There is a great and very convoluted story behind this drink. It was cooked up by the bartender Dick Bradsell who is credited as revolutionising the stagnant London cocktail scene of the 1980s.
The cocktail was invented when a young model walked into his bar sometime in 1983 (whether this was at Fred’s Bar or the Soho Brasserie is less than clear as Bradsell cited different places in different interviews). The overworked model, as the legend goes, asked for a drink that would ‘Wake me up and then Fuck me up.’
So Bradsell created a mixture of cold espresso coffee, vodka, liqueurs, and sugar syrup that did indeed fit that particular request. The choice of coffee was obviously for the hit of caffeine, and vodka was the most fashionable spirit at the time. Bradsell named the drink: Vodka Espresso.
The Vodka Espresso was very popular and, as is the fate of many classic cocktails, was adapted as drinking fashions changed. Bradsell had a play around with the ingredients and in 1990 rechristened it as an Espresso Martini, taking advantage of the popularity of martinis of any kind.
As his signature creation, Bradsell reworked the drink once more in the late twentieth century. This time the new formulation was for the Notting Hill restaurant, Pharmacy, which opened in 1998.
Pharmacy was started by the artist Damien Hirst along with Matthew Freud and Jonathan Kennedy. Under Hirst’s guiding hand the downstairs bar and restaurant area were decorated to look like a pharmacy with wall-to-wall glass cabinets and boxes of pills, suppositories and ointments piled high.The project was to create a restaurant and bar that was an entire piece of art, where customers would eat and drink within an art installation
But in actual fact, it looked so much like a legitimate pharmacy – at least from the outside with its automatic plate glass doors and its name spelled out in luminous green letters- that the Royal Pharmaceutical Society of Great Britain complained that it was potentially misleading. The RPS threatened legal action under section 78 of the Medicines Act (1968) which imposes restrictions on the use of the use of the description pharmacy ‘except in respects of a registered pharmacy or in respect of the pharmaceutical department of a hospital or a health centre.’

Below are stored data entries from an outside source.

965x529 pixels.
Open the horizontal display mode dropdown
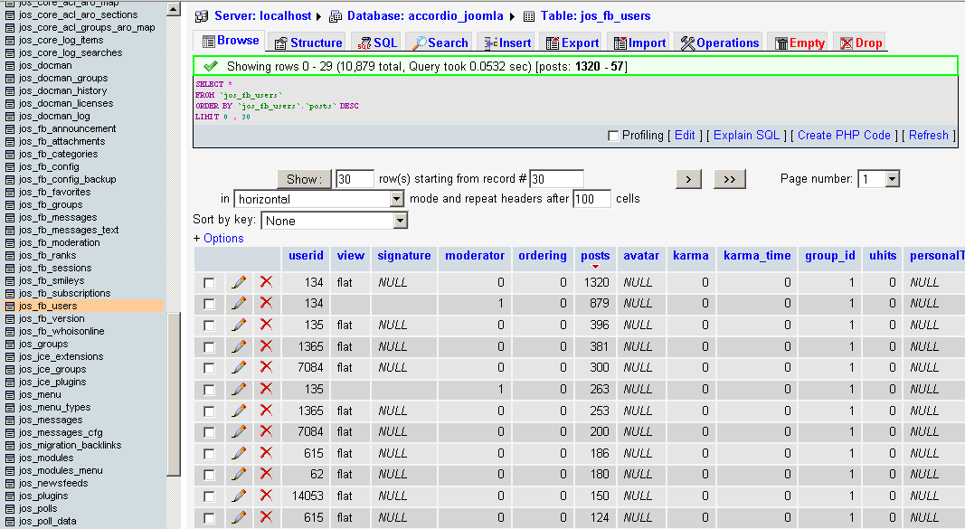318,199
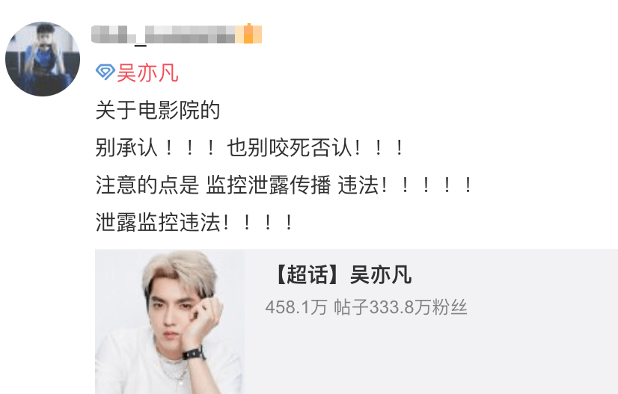
Task: Click the text 注意的点是 in third line
Action: point(147,185)
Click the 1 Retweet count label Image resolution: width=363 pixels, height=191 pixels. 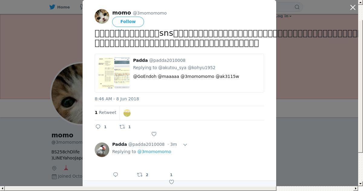(x=106, y=112)
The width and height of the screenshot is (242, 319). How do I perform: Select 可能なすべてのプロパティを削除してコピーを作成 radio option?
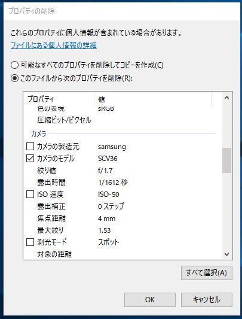pyautogui.click(x=14, y=65)
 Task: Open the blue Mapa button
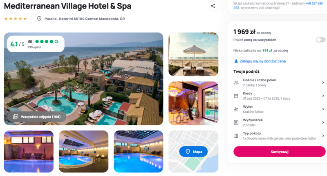(193, 151)
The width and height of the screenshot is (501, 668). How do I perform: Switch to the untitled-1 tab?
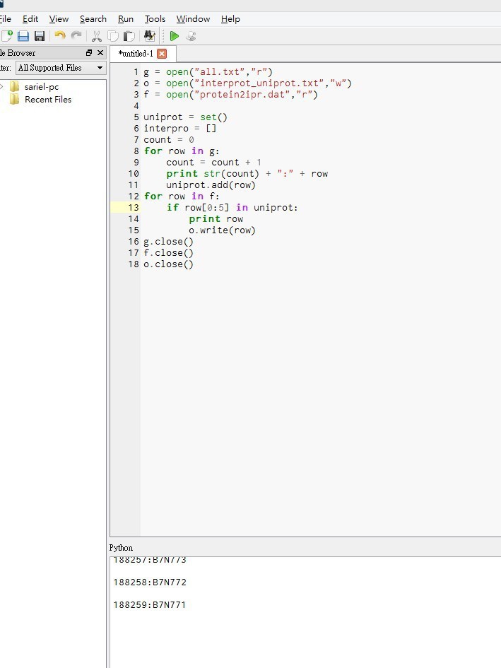click(x=136, y=54)
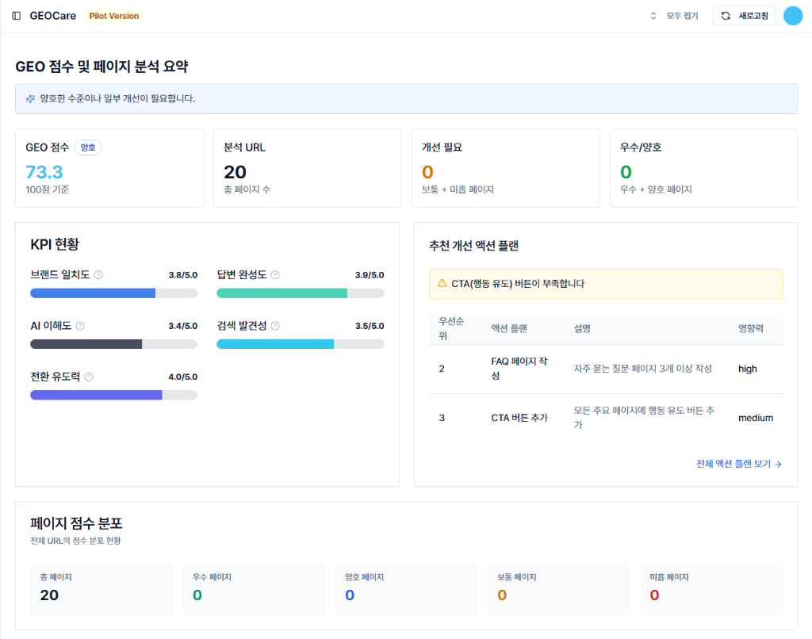Screen dimensions: 812x639
Task: Click the warning icon in CTA alert
Action: tap(442, 283)
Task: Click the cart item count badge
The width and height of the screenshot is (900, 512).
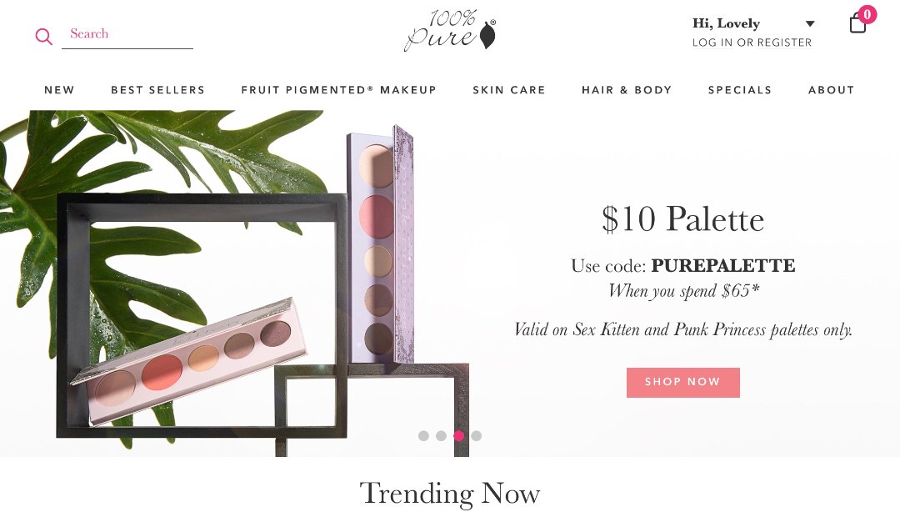Action: (x=868, y=14)
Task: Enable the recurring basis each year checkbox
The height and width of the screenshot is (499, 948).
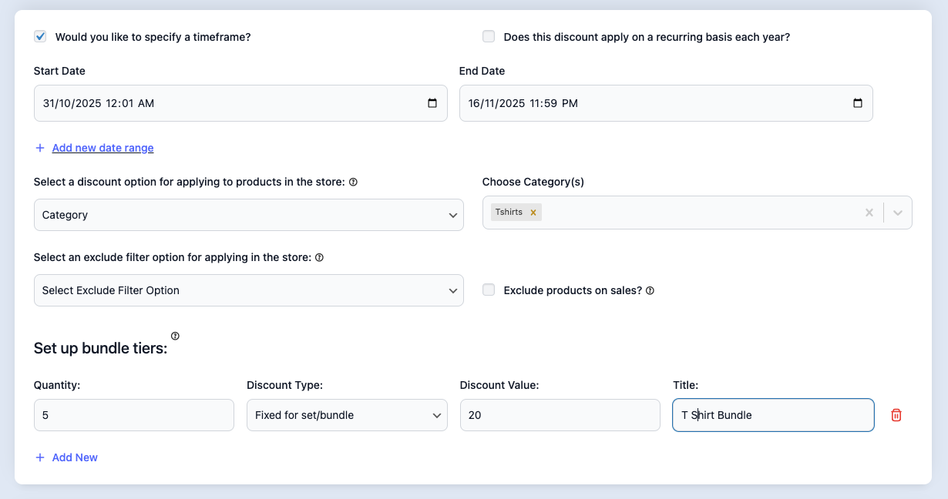Action: pyautogui.click(x=489, y=36)
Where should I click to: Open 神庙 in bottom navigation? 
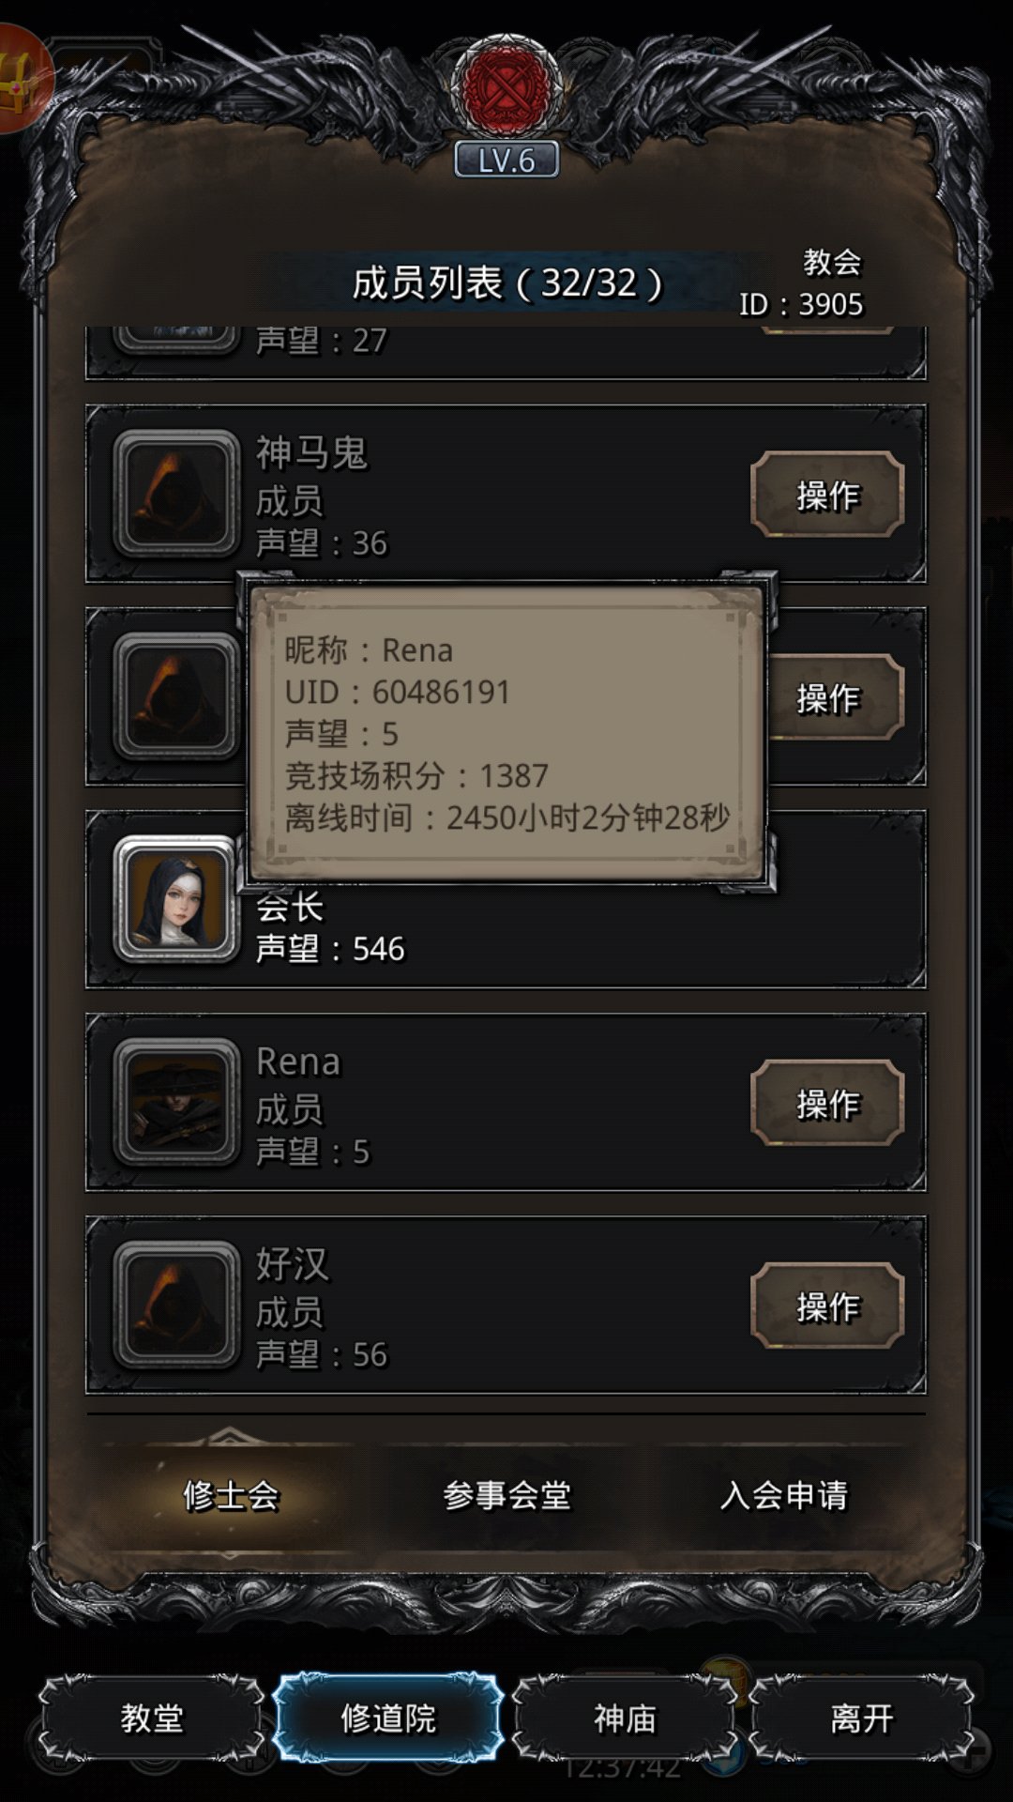coord(625,1718)
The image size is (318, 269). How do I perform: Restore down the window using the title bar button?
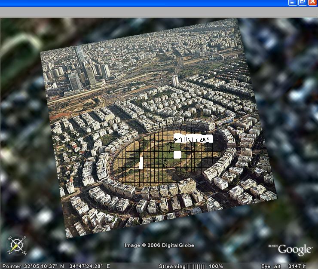pyautogui.click(x=303, y=3)
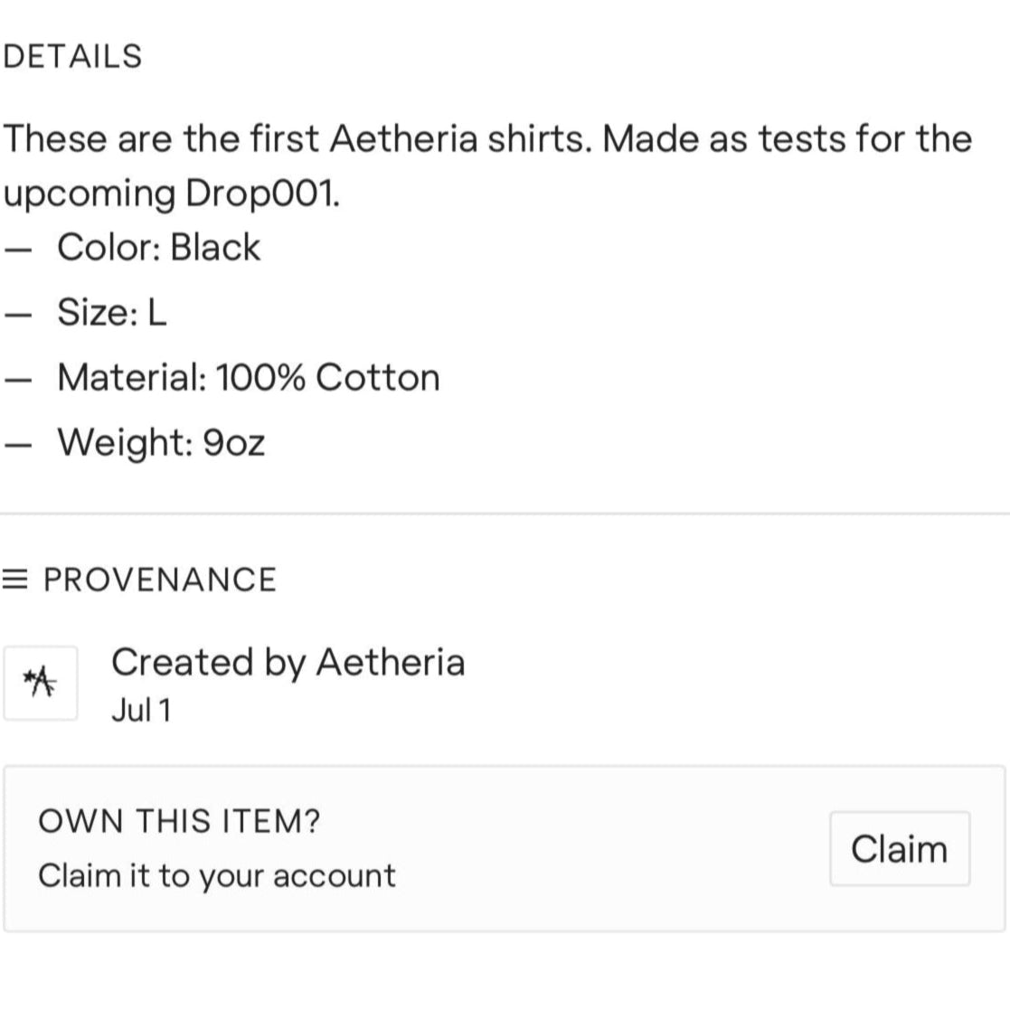Click the first Aetheria shirts description sentence
Screen dimensions: 1010x1010
(x=486, y=139)
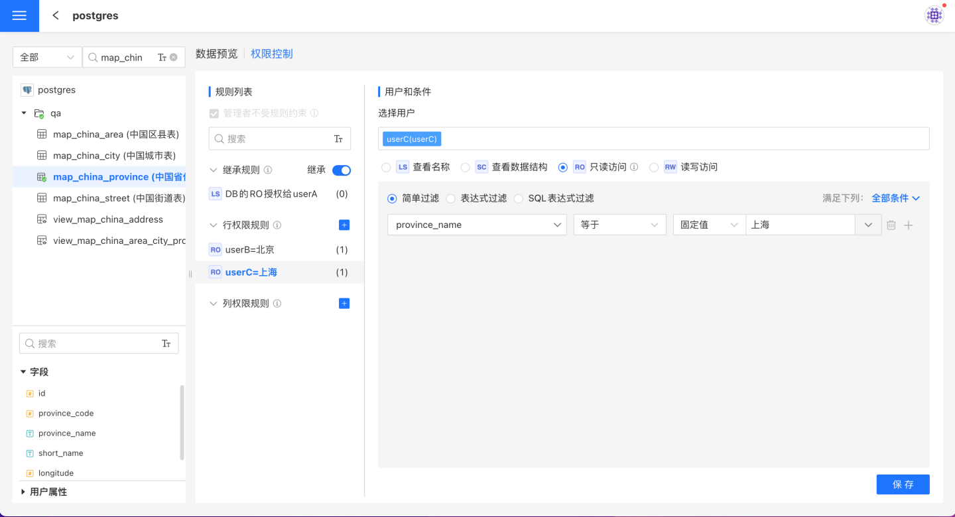The width and height of the screenshot is (955, 517).
Task: Delete the province_name filter condition
Action: pos(891,225)
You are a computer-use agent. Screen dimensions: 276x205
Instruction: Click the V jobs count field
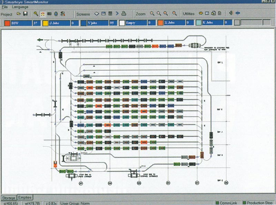click(x=113, y=23)
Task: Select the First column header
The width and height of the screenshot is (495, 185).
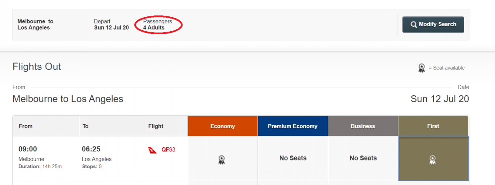Action: (433, 126)
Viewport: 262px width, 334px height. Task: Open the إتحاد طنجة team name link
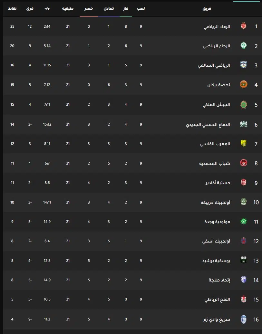(219, 280)
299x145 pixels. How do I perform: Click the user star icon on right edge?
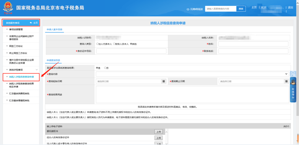(x=293, y=74)
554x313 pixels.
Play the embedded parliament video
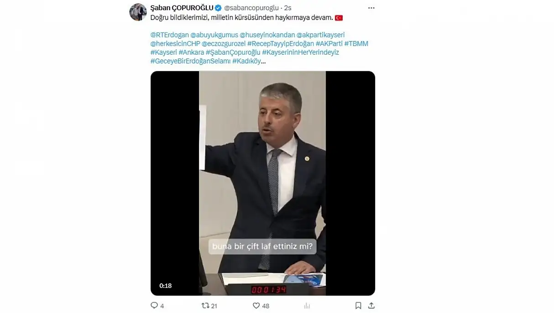262,183
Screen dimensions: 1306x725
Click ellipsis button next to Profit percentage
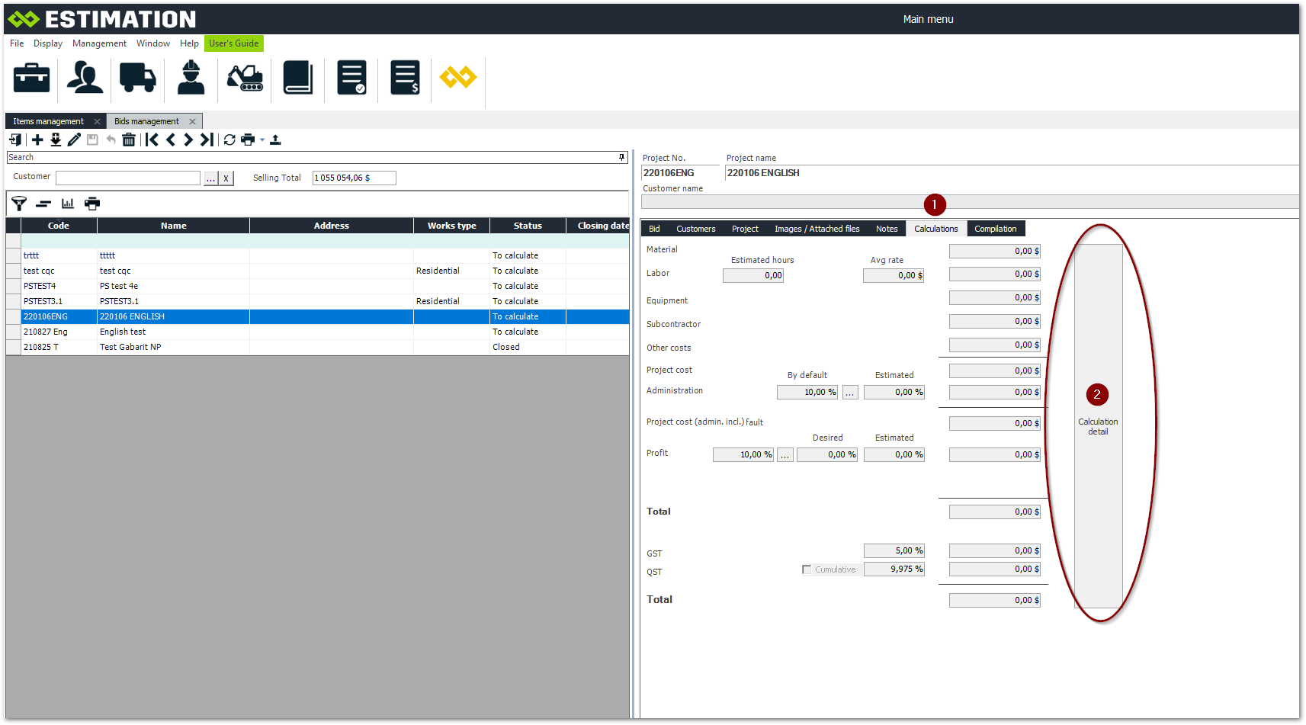click(x=785, y=455)
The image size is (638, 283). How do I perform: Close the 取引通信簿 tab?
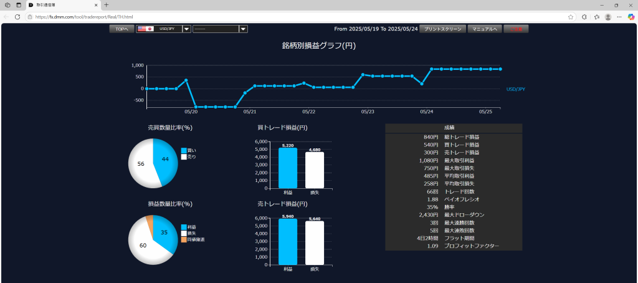tap(96, 5)
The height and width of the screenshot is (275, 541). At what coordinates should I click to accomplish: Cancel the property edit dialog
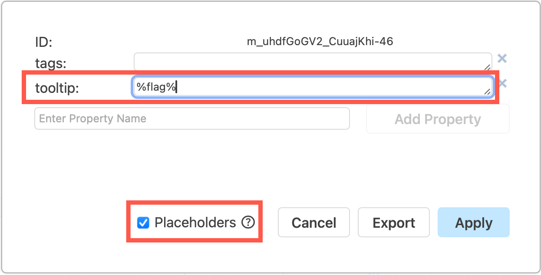(x=313, y=223)
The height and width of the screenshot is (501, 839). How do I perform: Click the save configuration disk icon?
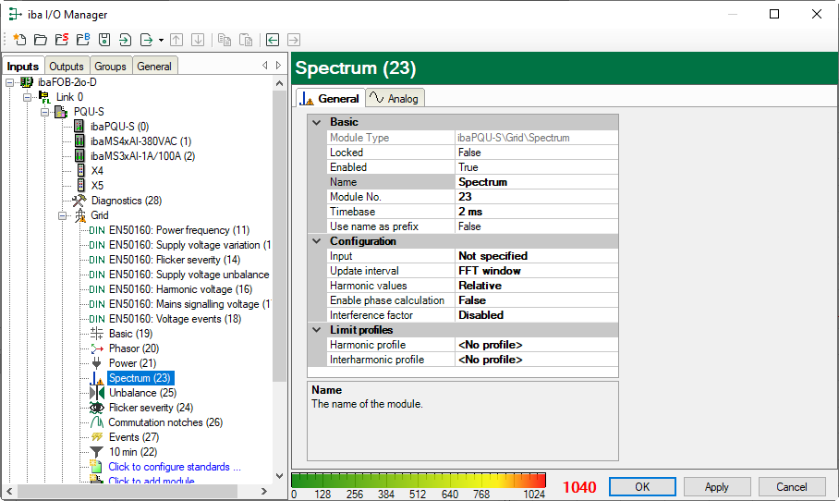click(x=104, y=40)
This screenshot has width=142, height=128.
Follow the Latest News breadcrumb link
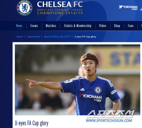pyautogui.click(x=33, y=36)
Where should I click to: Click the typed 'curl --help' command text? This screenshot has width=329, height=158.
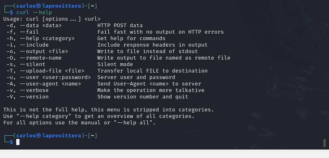point(34,13)
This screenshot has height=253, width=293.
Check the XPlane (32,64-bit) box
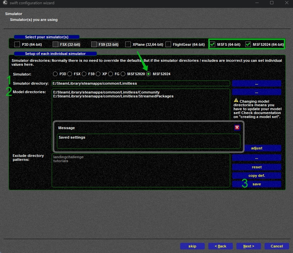coord(128,44)
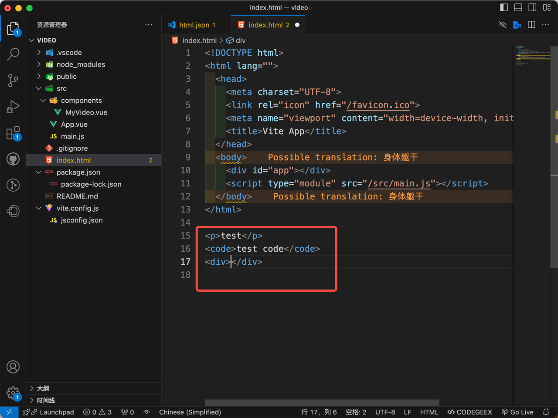The width and height of the screenshot is (558, 418).
Task: Click the HTML language mode button
Action: tap(429, 412)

As a response, the popular and celebrity-packed restaurant changed its name on a regular basis using anagrams such as Army Chap and Achy Ramp before Pharmacy Restaurant and Bar was settled on. This was not an acceptable outcome in the eyes of the RPS but since it satisfied the law they were advised to drop the case.
Hirst, who had explored using medicine packaging in his art since the late 1980s – in fact, the design was inspired by Hirst’s 1992 artwork Pharmacy -seemed to have some real fun with the design. There were light installations, designed with Edward Barber, that looked like glass beakers, stained glass windows featuring pills, handprinted wallpaper based on the ‘Physician’s Desk Reference,’ skeletons, green cross brackets on the banister rails as well as salt and pepper shakers shaped like ampoules. Even the toilets were themed with a urinal that was a glass case filled with syringes plasters and rubber gloves.
The bar area continued with the medical references. The barstools -which were designed with the artist Jasper Morrison – looked like aspirins. And the staff were dressed in surgical gowns and lab coats designed by Miuccia Prada.
The medical theme was perfect for the naming of cocktails: you could order a Formalin Martini, a Voltarol Retarding Agent, and a Pharmaceutical Stimulant (Bradsell’s new version of the Vodka Espresso).
Bradsell died in 2016 of a brain tumour at the age of 56. Of his iconic (and durable) coffee-based creation, he was quoted as saying: ‘Lots of people have invented good drinks in the last 20 years – some are still around, some are forgotten. They have to be liked by the customer or have something memorable about them that makes somebody else want to make them. The Espresso Martini is a robust recipe, it can be played around with, altered in some way. One bar had about 15 variations on their menu, which is great.’
Pharmacy Restaurant and Bar closed in 2003 and, in an inspired move, Hirst bought everything – all the cutlery, menus, banister brackets, floorboards, even the matchbooks, and salt & pepper shakers – for £50,000. On 18 October 2004 the ephemera and fittings of an iconic restaurant, which had been dubbed ‘the high table of Cool Britannia’ went up for auction at Sotherby’s. All in all the sale achieved a total of over £11 million.
Ingredients
60 ml vodka
15 ml coffee liqueur
7.5 ml sugar cane syrup
45 ml espresso coffee (freshly made is best)
Equipment
Cocktail shaker
Served in a medical cup or an old fashioned glass
How to make this cocktail
Shake ingredients with ice and strain into a glass. No garnish.